Seperti yang sudah bisa diduga, proteksionisme di negara-negara maju kian marak. Barack Obama mengusulkan “Buy American “ yang mendapatkan banyak kritikan pedas dari Uni Eropa.

Intinya, ini paket stimulus hampir USD800 miliar hanya untuk membeli barang dan jasa made in America. Program semacam ini tentu dapat mengundang retaliasi dari mitra dagang dan mengirimkan sinyal bahwa semua negara dapat melakukan hal yang sama. Perang proteksi secara terbuka menjadi tak terelakan,terutama di antara negaranegara besar.

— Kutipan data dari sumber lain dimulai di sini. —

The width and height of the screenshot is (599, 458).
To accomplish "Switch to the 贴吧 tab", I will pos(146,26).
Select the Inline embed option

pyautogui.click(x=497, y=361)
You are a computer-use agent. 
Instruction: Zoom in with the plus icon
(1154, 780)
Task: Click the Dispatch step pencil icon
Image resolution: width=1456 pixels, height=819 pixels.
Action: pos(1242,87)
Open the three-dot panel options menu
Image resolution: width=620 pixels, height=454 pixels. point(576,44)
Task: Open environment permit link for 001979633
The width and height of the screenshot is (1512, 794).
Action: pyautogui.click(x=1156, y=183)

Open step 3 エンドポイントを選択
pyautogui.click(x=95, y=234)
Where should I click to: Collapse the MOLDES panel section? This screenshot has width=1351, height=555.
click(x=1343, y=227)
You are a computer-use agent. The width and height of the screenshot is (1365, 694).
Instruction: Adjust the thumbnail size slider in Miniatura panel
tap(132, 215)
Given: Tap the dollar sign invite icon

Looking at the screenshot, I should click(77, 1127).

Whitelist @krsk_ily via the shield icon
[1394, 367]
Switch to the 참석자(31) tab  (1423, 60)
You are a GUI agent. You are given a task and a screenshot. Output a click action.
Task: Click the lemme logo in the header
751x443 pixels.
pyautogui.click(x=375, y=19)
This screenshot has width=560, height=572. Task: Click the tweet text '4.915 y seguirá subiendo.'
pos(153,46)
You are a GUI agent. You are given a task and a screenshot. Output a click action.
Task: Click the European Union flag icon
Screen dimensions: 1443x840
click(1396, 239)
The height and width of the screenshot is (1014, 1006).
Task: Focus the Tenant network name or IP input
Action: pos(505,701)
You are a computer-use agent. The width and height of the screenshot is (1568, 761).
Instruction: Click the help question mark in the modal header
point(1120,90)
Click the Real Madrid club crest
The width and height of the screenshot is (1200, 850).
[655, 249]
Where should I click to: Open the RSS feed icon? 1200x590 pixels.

Negara kecil,tentu,bisa juga ikut-ikutan. Namun, kita tentu harus maklum bahwa program proteksi secara terang-terangan seperti itu hanya ditujukan untuk memuaskan tuntutan publik domestik di negara yang bersangkutan. Dalam kenyataannya, ini hanya sebuah program populis yang kemudian harus diperhalus supaya tidak mengundang retaliasi atau pembalasan dari negara lain.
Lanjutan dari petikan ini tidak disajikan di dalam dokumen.